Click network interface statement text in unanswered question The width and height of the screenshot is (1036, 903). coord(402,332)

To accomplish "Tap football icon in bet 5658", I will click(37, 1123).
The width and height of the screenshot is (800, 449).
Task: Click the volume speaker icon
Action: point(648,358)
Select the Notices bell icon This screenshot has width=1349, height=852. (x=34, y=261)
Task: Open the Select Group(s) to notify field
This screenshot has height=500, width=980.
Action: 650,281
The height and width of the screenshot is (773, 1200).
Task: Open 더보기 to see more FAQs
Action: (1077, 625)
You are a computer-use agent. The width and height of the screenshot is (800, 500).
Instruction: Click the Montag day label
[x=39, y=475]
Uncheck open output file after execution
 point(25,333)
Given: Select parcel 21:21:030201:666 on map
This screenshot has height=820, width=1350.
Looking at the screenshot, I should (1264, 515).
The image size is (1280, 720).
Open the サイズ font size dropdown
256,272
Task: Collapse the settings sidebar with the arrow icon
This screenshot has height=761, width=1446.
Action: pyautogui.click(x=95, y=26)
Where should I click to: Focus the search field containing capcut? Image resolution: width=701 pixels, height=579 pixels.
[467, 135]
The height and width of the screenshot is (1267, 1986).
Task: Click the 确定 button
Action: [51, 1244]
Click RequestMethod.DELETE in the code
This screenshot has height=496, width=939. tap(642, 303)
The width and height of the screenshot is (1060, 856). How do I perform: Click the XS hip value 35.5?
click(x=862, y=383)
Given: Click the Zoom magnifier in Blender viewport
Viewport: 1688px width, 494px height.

**GOAL:** Could you rewrite the whole listing above as a numbered list, one item per line, with the blank lines omitted?

**ANSWER FOR THIS EXERCISE:**
1. Click network interface statement text in unanswered question The width and height of the screenshot is (1036, 903). coord(402,332)
2. To accomplish "Tap football icon in bet 5658", I will click(37, 1123).
3. The width and height of the screenshot is (800, 449).
4. Task: Click the volume speaker icon
5. Action: point(648,358)
6. Select the Notices bell icon This screenshot has width=1349, height=852. (x=34, y=261)
7. Task: Open the Select Group(s) to notify field
8. This screenshot has height=500, width=980.
9. Action: 650,281
10. The height and width of the screenshot is (773, 1200).
11. Task: Open 더보기 to see more FAQs
12. Action: (1077, 625)
13. You are a computer-use agent. The width and height of the screenshot is (800, 500).
14. Instruction: Click the Montag day label
15. [x=39, y=475]
16. Uncheck open output file after execution
17.  point(25,333)
18. Given: Select parcel 21:21:030201:666 on map
19. This screenshot has height=820, width=1350.
20. Looking at the screenshot, I should (1264, 515).
21. The image size is (1280, 720).
22. Open the サイズ font size dropdown
23. 256,272
24. Task: Collapse the settings sidebar with the arrow icon
25. This screenshot has height=761, width=1446.
26. Action: pyautogui.click(x=95, y=26)
27. Where should I click to: Focus the search field containing capcut? Image resolution: width=701 pixels, height=579 pixels.
28. [467, 135]
29. The height and width of the screenshot is (1267, 1986).
30. Task: Click the 确定 button
31. Action: [51, 1244]
32. Click RequestMethod.DELETE in the code
33. This screenshot has height=496, width=939. tap(642, 303)
34. The width and height of the screenshot is (1060, 856). How do I perform: Click the XS hip value 35.5?
35. click(x=862, y=383)
36. Given: Click the Zoom magnifier in Blender viewport
37. Viewport: 1688px width, 494px height.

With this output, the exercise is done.